Best ADP Run Alternatives in 2026
ADP Run pricing is opaque and customer service frustrates small business owners. Here are the alternatives worth considering for teams under 50 employees.
Quick verdict
Best for simplicity: Gusto or OnPay. Best for lowest cost: Patriot Payroll. Best for combined HR and payroll: Rippling.
Why teams look beyond ADP Run
ADP Run is the dominant name in small business payroll, but that market position has not translated into a great customer experience. The most consistent complaint across G2 and Capterra reviews is pricing opacity: ADP does not publish rates, quotes vary widely between customers, and renewal prices often jump without clear explanation. Teams that sign annual contracts are frequently surprised by what they pay in year two.
Customer service is the second major friction point. For a product handling payroll, which has real compliance consequences if something goes wrong, long hold times and inconsistent support quality are a bigger problem than they would be in lower-stakes software. Small teams that switch to ADP Run from a simpler tool often find they spend more time managing the vendor than they spent running payroll manually.
The interface has improved but is still considered less intuitive than newer competitors. Teams accustomed to Gusto or OnPay often find the ADP Run dashboard cluttered and its workflow navigation unintuitive.
Gusto: best overall alternative
Gusto is the most common destination for teams leaving ADP Run. The Simple plan at $40 per month plus $6 per person handles payroll for W-2 employees with automatic tax filing, direct deposit, and next-day or same-day options. The Plus plan at $80 per month plus $12 per person adds time tracking, PTO management, and team performance tools.
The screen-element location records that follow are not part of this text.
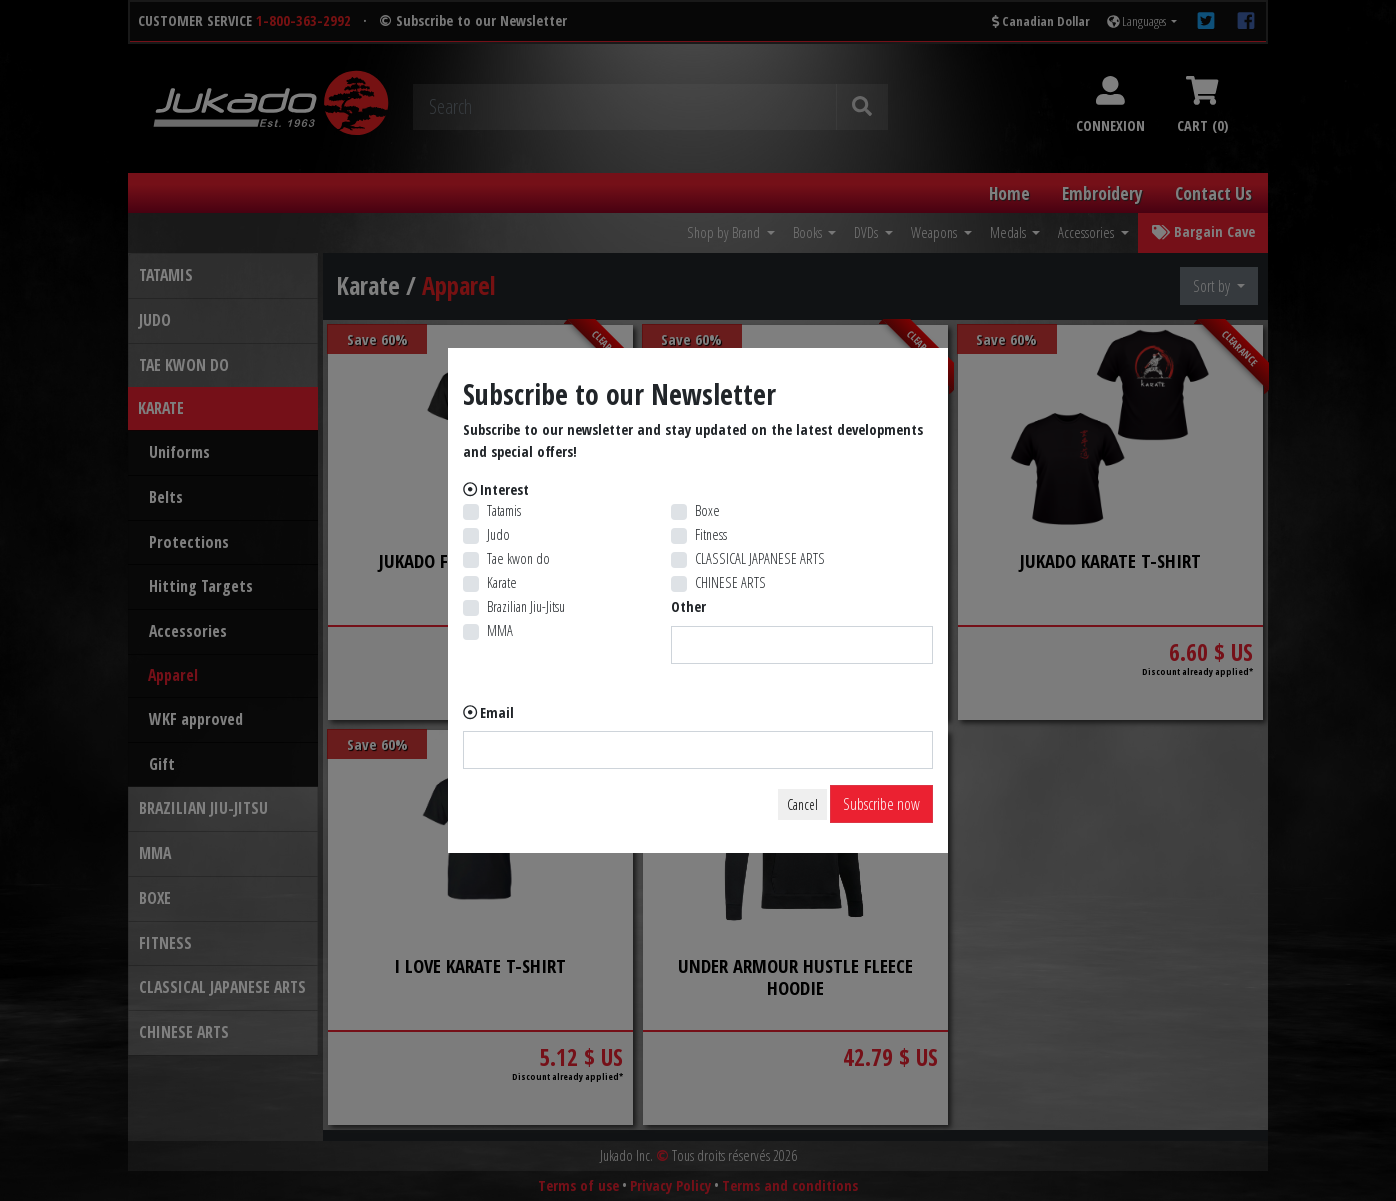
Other (688, 606)
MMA (500, 630)
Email (497, 712)
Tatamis (504, 510)
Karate (502, 582)
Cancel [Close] (802, 804)
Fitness (711, 534)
The main difference from ADP Run is transparency: Gusto posts its prices publicly, and the interface is straightforward enough that most payroll admins can run their first payroll without a training call. The tradeoff is that Gusto has less depth in complex multi-state compliance scenarios where ADP has decades of infrastructure.
OnPay: best for straightforward payroll
OnPay charges $40 per month plus $6 per employee, with no additional fees for running multiple payrolls per month or adding contractor payments. It handles federal and state tax filing, W-2 and 1099 generation, and basic HR document storage.
OnPay is often recommended for agricultural businesses, restaurants, and nonprofits because its pricing includes payroll for those business types that many competitors charge extra for. Customer service reviews are consistently better than ADP.
Patriot Payroll: best for lowest cost
Patriot Payroll is the cheapest full-service option: $37 per month plus $4 per employee for the Full Service plan that handles tax filing. The Basic plan at $17 per month plus $4 per employee requires you to file taxes manually.
Patriot is no-frills. It handles payroll well but the HR features are minimal and the interface is functional rather than polished. Right for very small teams where cost is the primary concern and the owner is comfortable handling their own tax questions.
How to choose
If you want to minimize the cost of switching: OnPay has the smoothest migration process and handles prior-period YTD data well. If you want the best all-in-one experience for a team of 10 to 50: Gusto Plus gives you payroll plus HR without needing a second tool. If budget is the primary concern for a team under 10: Patriot.
Frequently asked questions
Can I switch payroll providers mid-year? Yes, but it requires care. Your new provider needs your YTD payroll data so it can file accurate year-end W-2s. The easiest time to switch is at the start of a quarter or calendar year. Gusto and OnPay both have migration support teams that handle this.
Is ADP Run better than Gusto for multi-state payroll? ADP has more experience with complex multi-state scenarios, particularly for states with unusual payroll tax rules. For straightforward multi-state situations, Gusto handles it fine. If you have employees in 10 or more states with varying local tax rules, ADP or Paychex may be the safer choice.
Does Gusto have ADP-level HR features? No. Gusto Plus has solid basic HR but ADP has deeper workforce management tools. For teams that genuinely need advanced HR, Rippling or BambooHR with a payroll integration is a better fit.